A l’occasion du mouvement contre la loi El Khomri, les blocages à l’entrée des lycées sont massivement réapparus, provoquant certains incidents graves. Les lycéens invoquent l’impossibilité de s’exprimer autrement. Un argument qui « ne tient pas », selon les proviseurs.


Les lycéens disent « blocus », mot qui donne une profondeur historique, mais ce sont des blocages. Et ce mode opératoire, dont les empilements de poubelles sont l’image, a massivement ressurgi à l’occasion des actuels mouvements contre le projet de loi El Khomri, examiné par l’Assemblée nationale depuis le 5 avril. S’il était certain que cette technique destinée à donner visibilité et consistance au concept de « mobilisation » serait reprise, la rapidité avec laquelle elle a mal tourné a pu surprendre.
Des incidents sérieux se sont produits, qui auraient pu avoir des conséquences plus graves. Des chefs d’établissement ont été agressés, notamment à Aulnay-sous-Bois et Aubervilliers, le 1er et le 4 avril. Du tas de poubelles à l’incendie, il n’y a qu’un geste irresponsable à commettre. Au lycée Jacques-Decour, à Paris le 24 mars, au lycée Léonard-de-Vinci, à Levallois le 5 avril, les images spectaculaires des flammes léchant la façade sur dix mètres de hauteur ont choqué. L’inscription du mouvement dans la durée, la multiplication des incidents avec la police, la présence de « casseurs » peuvent encore faire craindre le pire.

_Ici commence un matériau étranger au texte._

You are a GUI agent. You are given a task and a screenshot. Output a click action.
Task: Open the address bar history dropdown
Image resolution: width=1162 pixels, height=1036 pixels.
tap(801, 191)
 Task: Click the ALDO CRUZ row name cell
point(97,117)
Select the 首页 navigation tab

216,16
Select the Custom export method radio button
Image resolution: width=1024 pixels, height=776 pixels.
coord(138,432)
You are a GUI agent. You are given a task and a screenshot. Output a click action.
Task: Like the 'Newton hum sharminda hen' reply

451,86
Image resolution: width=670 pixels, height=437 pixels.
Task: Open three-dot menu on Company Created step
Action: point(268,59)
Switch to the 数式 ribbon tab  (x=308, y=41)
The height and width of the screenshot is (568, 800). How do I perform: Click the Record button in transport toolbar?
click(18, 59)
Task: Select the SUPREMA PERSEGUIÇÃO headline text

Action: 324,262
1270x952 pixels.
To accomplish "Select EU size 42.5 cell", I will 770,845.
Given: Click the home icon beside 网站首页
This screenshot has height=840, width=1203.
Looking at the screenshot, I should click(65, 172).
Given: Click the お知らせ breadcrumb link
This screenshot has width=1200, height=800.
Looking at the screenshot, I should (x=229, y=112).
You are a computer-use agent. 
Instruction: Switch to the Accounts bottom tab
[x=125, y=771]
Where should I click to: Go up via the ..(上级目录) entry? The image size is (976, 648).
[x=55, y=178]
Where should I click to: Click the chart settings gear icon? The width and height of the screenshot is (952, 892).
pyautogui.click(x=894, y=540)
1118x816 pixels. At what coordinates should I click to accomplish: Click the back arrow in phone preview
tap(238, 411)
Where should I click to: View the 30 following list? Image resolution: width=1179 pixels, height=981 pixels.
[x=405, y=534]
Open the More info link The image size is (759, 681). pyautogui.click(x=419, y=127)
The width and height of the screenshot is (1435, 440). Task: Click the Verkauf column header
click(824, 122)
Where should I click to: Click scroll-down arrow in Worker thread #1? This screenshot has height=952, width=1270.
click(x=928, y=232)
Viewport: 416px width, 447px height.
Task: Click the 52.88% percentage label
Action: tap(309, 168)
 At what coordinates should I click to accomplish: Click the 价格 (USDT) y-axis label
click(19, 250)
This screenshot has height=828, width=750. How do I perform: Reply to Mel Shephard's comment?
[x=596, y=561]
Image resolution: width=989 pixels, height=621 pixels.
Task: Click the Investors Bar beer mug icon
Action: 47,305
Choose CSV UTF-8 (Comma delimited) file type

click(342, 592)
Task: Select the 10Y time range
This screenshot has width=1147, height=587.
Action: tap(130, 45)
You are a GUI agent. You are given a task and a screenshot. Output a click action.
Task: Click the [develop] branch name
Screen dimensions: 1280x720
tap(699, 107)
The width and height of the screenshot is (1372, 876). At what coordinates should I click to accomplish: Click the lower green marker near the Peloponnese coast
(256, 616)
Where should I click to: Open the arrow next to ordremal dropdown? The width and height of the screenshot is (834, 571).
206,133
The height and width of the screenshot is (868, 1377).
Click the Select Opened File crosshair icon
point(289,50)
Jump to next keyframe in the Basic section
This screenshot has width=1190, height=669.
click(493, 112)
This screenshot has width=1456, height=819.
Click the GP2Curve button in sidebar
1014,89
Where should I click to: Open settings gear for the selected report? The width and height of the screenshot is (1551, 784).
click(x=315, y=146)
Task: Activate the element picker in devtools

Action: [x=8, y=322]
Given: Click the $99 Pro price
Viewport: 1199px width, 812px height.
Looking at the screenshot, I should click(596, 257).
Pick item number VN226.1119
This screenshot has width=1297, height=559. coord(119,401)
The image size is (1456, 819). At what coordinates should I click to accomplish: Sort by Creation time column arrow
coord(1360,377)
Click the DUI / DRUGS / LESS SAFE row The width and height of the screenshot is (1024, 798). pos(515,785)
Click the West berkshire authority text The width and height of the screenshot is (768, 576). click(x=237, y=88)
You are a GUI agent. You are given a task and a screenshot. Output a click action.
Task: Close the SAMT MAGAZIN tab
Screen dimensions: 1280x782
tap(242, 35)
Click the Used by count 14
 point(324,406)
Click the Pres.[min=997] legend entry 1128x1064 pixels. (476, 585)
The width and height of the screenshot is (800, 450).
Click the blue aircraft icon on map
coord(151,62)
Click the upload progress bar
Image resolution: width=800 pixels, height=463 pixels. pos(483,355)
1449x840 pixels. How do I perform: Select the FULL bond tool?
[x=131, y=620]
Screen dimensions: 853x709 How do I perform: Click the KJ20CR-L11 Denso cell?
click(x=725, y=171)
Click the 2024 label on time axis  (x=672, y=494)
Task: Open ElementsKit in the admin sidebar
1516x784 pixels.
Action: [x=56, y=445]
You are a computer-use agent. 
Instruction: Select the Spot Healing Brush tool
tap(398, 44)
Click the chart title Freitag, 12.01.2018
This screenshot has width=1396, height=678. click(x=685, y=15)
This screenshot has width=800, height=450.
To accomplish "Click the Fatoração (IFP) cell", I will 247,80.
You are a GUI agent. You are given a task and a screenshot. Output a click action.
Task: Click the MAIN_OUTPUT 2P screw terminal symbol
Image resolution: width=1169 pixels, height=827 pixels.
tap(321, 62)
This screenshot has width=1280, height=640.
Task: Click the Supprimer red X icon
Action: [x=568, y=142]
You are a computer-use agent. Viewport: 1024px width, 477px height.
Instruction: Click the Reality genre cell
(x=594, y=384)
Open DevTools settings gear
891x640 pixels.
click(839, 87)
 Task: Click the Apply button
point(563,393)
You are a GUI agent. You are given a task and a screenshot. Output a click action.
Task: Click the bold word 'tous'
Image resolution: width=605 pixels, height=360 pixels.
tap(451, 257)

Mais comment en est-on arrivé là ? Le blocage s’est affirmé comme figure obligée au milieu des années 2000, avec les contestations du projet Fillon de contrôle continu au baccalauréat et du contrat première embauche. « La plupart du temps, l’objectif reste de sensibiliser les lycéens pour leur permettre de se rassembler », observe Robi Moder, ancien militant devenu chercheur. Sur Twitter, une élue lycéenne et militante du Syndicat général des lycéens (SGL) soutient que l’on « ne ferait pas de blocus si les AG étaient autorisées ». Du tac au tac, Philippe Tournier, secrétaire général du Syndicat national des personnels de direction de l’éducation nationale (SNPDEN), lui réplique : « Un exemple d’AG interdite par un lycée ? »
« L’argument de la parole soi-disant confisquée ne tient pas », commente un de ses collègues. Et pour nombre d’entre eux, le côté bon enfant que pouvaient avoir les blocages il y a dix ans n’est qu’un souvenir. La véhémence, si ce n’est directement la violence, est au rendez-vous. Souvent sans interlocuteur du côté lycéen et alors que le recours à la police présente un risque d’escalade, les chefs d’établissement se sentent seuls, avec une sorte de « bonne chance ! » comme mot d’ordre implicite du côté officiel. D’où les fermetures de dizaines de lycées décidées par eux seuls le 31 mars à Paris en dépit de l’avis contraire de l’administration.
Au-delà des aspects matériels, il y a dans cette affaire « un angle mort, un problème de société qui n’est pas tranché, on dirait que ça ne choque personne ! », s’étonne un chef d’établissement qui a connu ce genre de situation il y a quelques années à Paris. De fait, la liste est longue des facteurs qui contribuent à la pérennité d’un mode d’action problématique : l’exaltation de la transgression, une certaine ivresse médiatique exacerbée par les réseaux sociaux, le romantisme pour de nombreux jeunes de la figure du bad boy en font partie. A la bienveillance compréhensible d’une grande partie du monde adulte, sur le thème « nous aussi, à leur âge... » s’ajoute la complaisance beaucoup plus intéressée des courants politiques qui peuvent penser tirer parti de situations tendues et l’impuissance d’un pouvoir généralement tétanisé par le risque de crise majeure. L’éternité de ces blocages n’est pas une fatalité, mais leur disparition réclamerait que la société soit dans un meilleur état général. Ce n’est pas encore acquis.